Migrate from Oracle

On this page Carat arrow pointing down

This page has instructions for migrating data from Oracle into CockroachDB by importing CSV files. Note that IMPORT only works for creating new tables. For information on how to add CSV data to existing tables, see IMPORT INTO.

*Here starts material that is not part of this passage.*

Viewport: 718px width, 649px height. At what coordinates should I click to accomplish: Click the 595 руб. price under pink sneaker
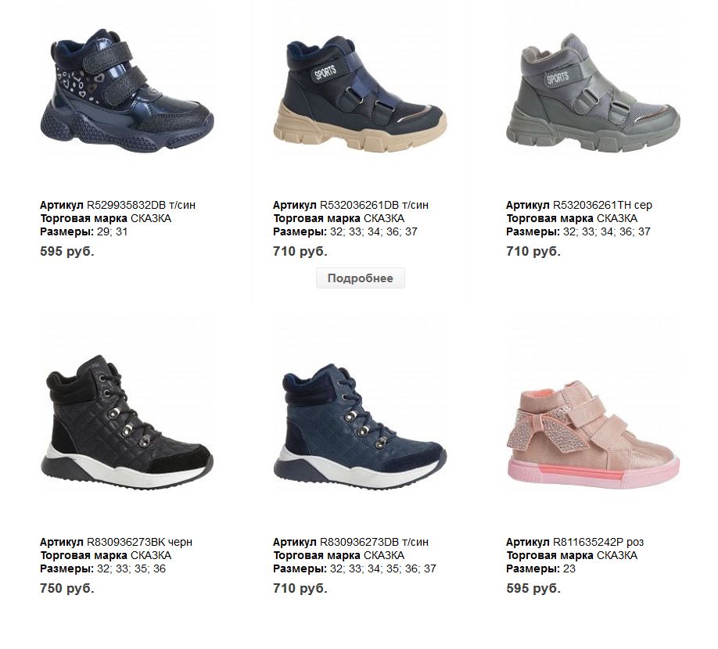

To illustrate this process, we use the following sample data and tools:

  • Swingbench OrderEntry data set, which is based on the oe schema that ships with Oracle Database 11g and Oracle Database 12c.
  • Oracle Data Pump, which enables the movement of data and metadata from one database to another, and comes with all Oracle installations.
  • SQL*Plus, the interactive and batch query tool that comes with every Oracle Database installation.
Tip:

For best practices for optimizing import performance in CockroachDB, see Import Performance Best Practices.

Step 1. Export the Oracle schema

Using Oracle's Data Pump Export utility, export the schema:

icon/buttons/copy
$ expdp user/password directory=datapump dumpfile=oracle_example.dmp content=metadata_only logfile=example.log

The schema is stored in an Oracle-specific format (e.g., oracle_example.dmp).

Step 2. Convert the Oracle schema to SQL

Using Oracle's Data Pump Import utility, load the exported DMP file to convert it to a SQL file:

icon/buttons/copy
$ impdp user/password directory=datapump dumpfile=oracle_example.dmp sqlfile=example_sql.sql TRANSFORM=SEGMENT_ATTRIBUTES:N:table PARTITION_OPTIONS=MERGE

This SQL output will be used later, in Step 7.

Step 3. Export table data

You need to extract each table's data into a data list file (.lst). We wrote a simple SQL script (spool.sql) to do this:

$ cat spool.sql

SET ECHO OFF
SET TERMOUT OFF
SET FEEDBACK OFF
SET PAGESIZE 0
SET TRIMSPOOL ON
SET WRAP OFF
set linesize 30000
SET RECSEP OFF
SET VERIFY OFF
SET ARRAYSIZE 10000
SET COLSEP '|'

SPOOL '&1'

ALTER SESSION SET nls_date_format = 'YYYY-MM-DD HH24:MI:SS';
  # Used to set a properly formatted date for CockroachDB

SELECT * from &1;

SPOOL OFF

SET PAGESIZE 24
SET FEEDBACK ON
SET TERMOUT ON
Note:

In the example SQL script, | is used as a delimiter. Choose a delimiter that will not also occur in the rows themselves. For more information, see IMPORT.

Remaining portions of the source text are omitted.